**DATA FOR THIS EXERCISE:**
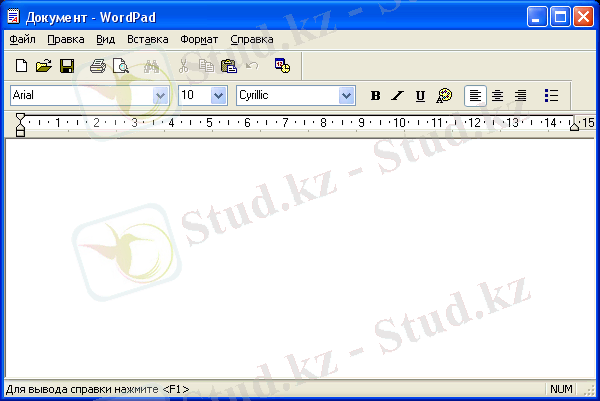Save the document using the floppy disk icon
This screenshot has width=600, height=401.
point(66,66)
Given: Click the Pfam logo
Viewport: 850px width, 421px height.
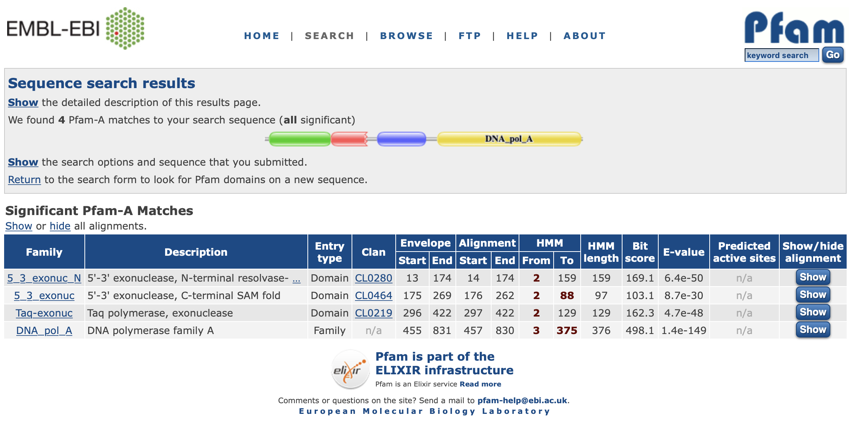Looking at the screenshot, I should 794,26.
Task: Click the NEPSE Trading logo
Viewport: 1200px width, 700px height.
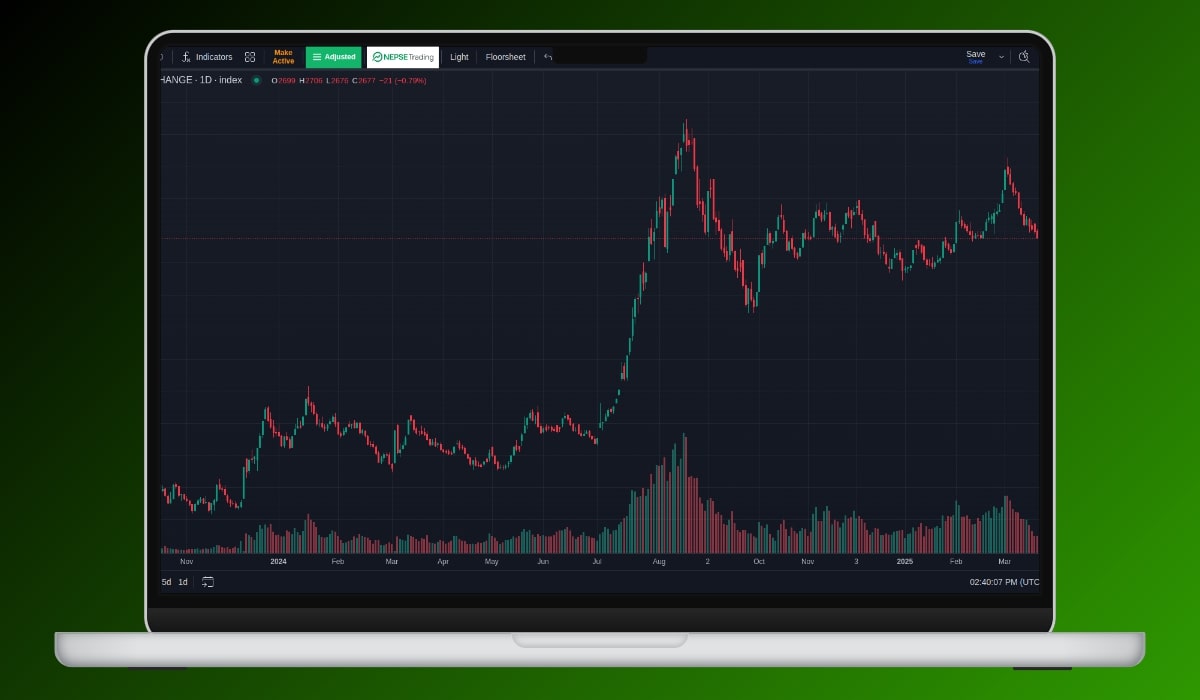Action: tap(402, 57)
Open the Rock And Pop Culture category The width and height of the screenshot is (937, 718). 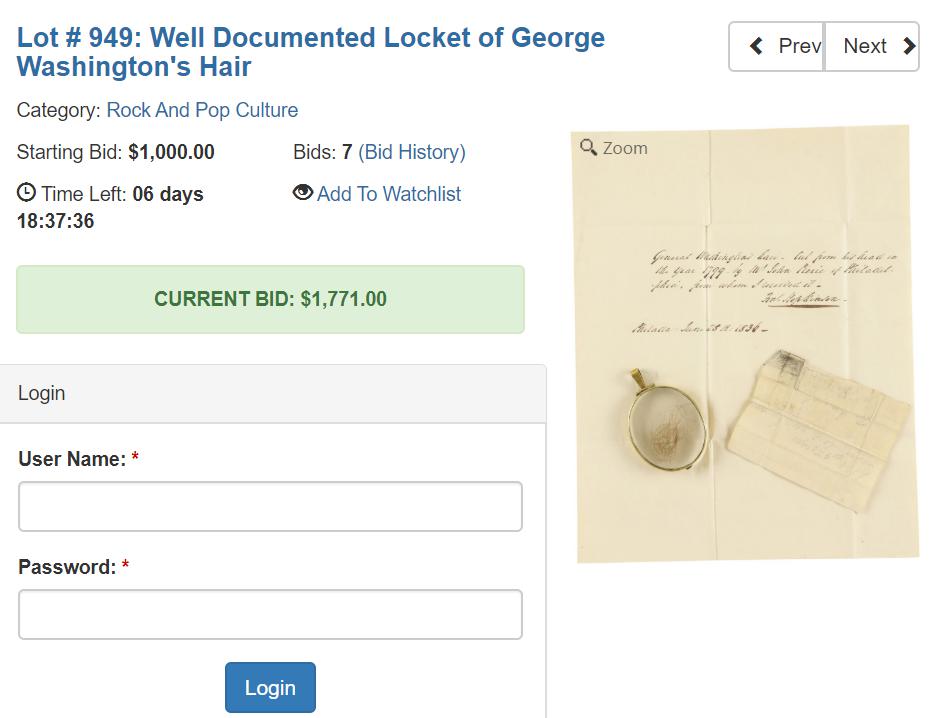pyautogui.click(x=202, y=110)
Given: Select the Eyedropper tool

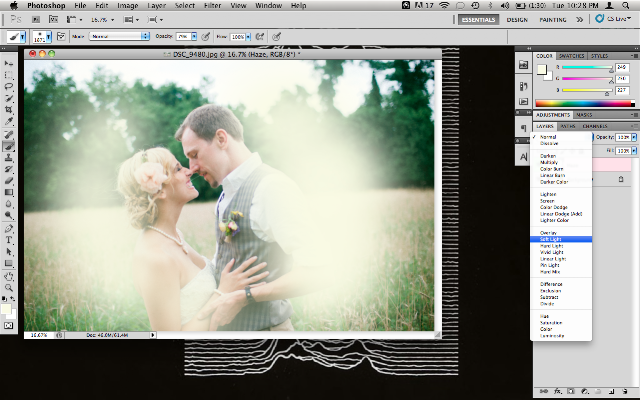Looking at the screenshot, I should [9, 121].
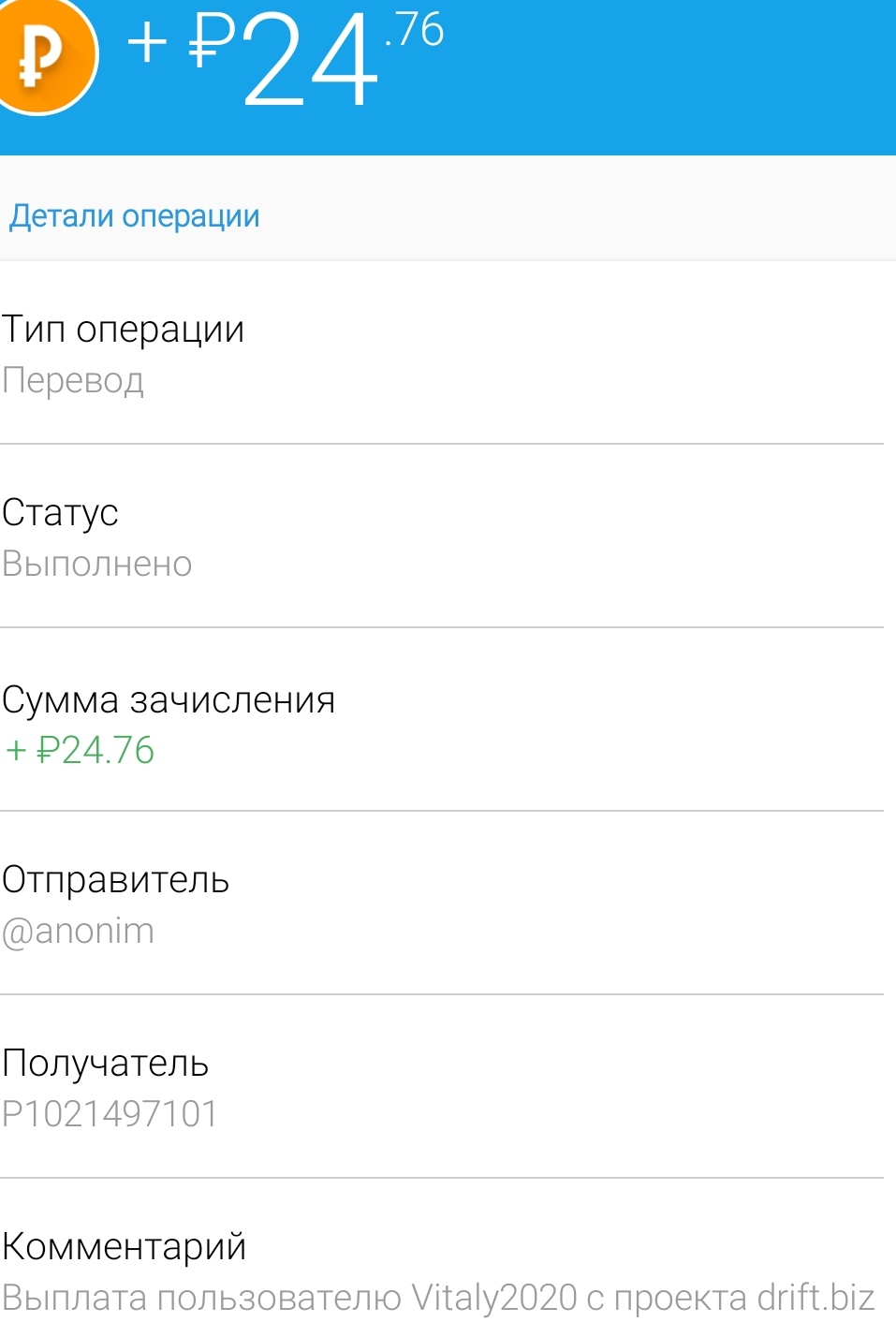Tap the small .76 kopecks superscript
The image size is (896, 1322).
pyautogui.click(x=415, y=31)
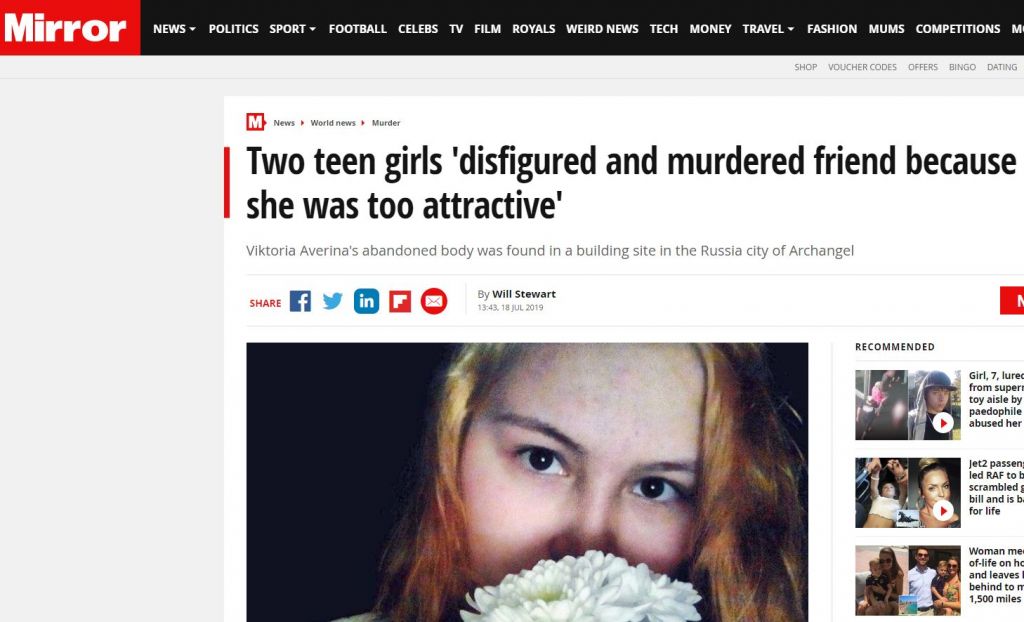Image resolution: width=1024 pixels, height=622 pixels.
Task: Expand the Sport dropdown menu
Action: (293, 29)
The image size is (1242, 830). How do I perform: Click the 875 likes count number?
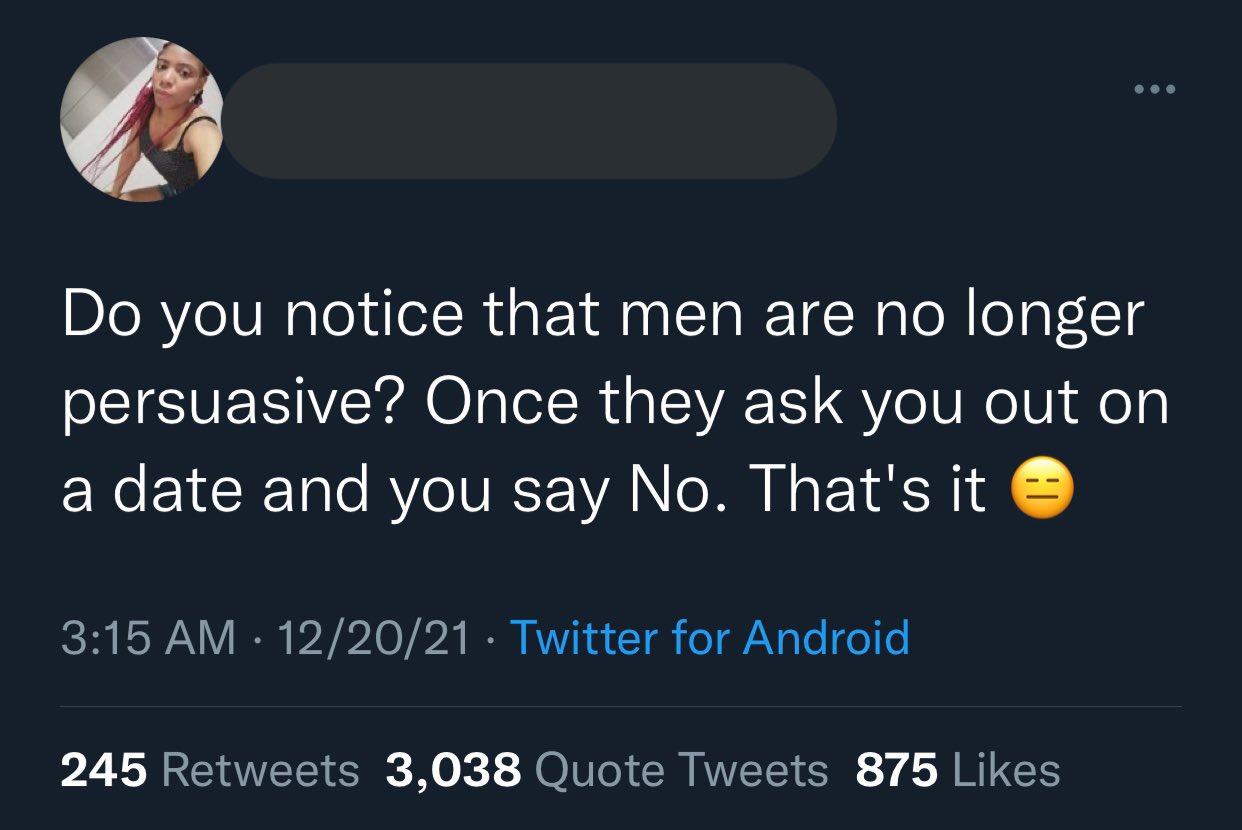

**DESCRIPTION OF THE TASK:**
Every line above that holds "logo" should be copied out.

**REPLY:**
Given: Click the Pfam logo
Task: Click the NEPSE Trading logo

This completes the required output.